Results. Fifty-three percent of the children had an unmet medical need. The most common reasons for unmet medical need were lack of transportation (80%) and lack of knowledge of where to go for care (20%). Unmet medical need was associated inversely with less than very good health (odds ratio [OR]: 0.31; 95% confidence interval [CI]: 0.16–0.61) and less than high school caretaker education (OR: 0.62; 95% CI: 0.39–0.98) and was associated directly with 1) having bed-days due to illness (OR: 2.46; 95% CI: 1.42–4.26), 2) lacking an annual well examination (OR:1.89; 95% CI: 1.12–3.20), 3) transportation dependence (OR:1.97; 95% CI: 1.24–3.13), 4) female gender (OR: 1.69; 95% CI: 1.07–2.67), 5) preschool age (OR: 2.24; 95% CI: 1.28–3.92), and 6) very high caretaker work pressure (OR: 5.01; 95% CI: 2.98–8.42). Adjustment using multiple logistic regression reveals unmet medical need to be independently associated with preschool age (OR: 2.08; 95% CI: 1.05–4.13) and very high caretaker pressure to work (OR: 5.93; 95% CI: 3.24–10.85). Of sampled children, 27% were preschool aged, and 40% had caretakers categorized with high work pressure.

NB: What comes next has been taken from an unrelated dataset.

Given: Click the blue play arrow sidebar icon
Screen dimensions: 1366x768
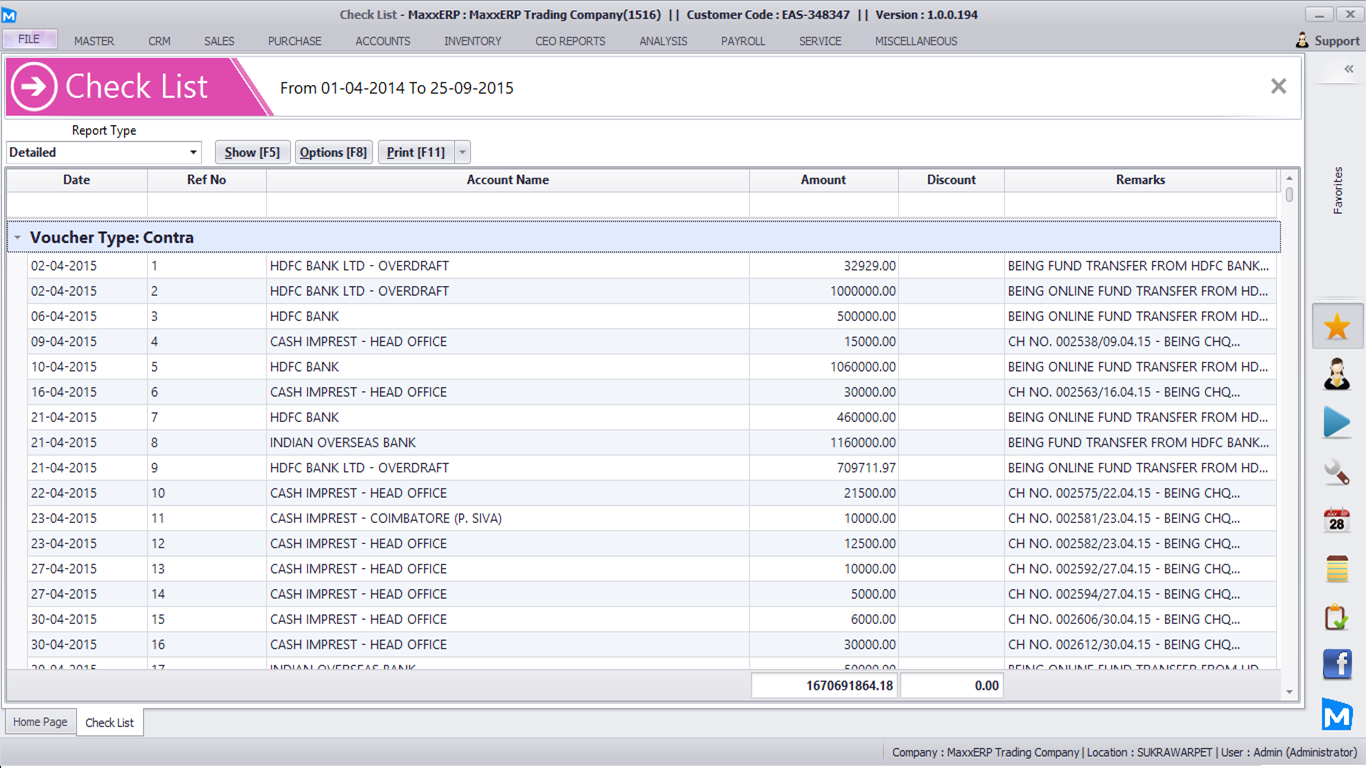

Conclusions. Medical-access barriers among migrant children are largely nonfinancial. Preschool-aged migrant children disproportionately experience unmet medical need. Decreasing forgone care among migrant children will likely require a combination of individual, health-system, and labor-policy modifications.


Key Words: transients • migrants • health services needs and demand • health-services accessibility • Hispanic Americans • child

Abbreviations: OR, odds ratio • WIC, Women, Infants, and Children • CI, confidence interval


Received for publication Nov 15, 2003; Accepted Dec 1, 2003.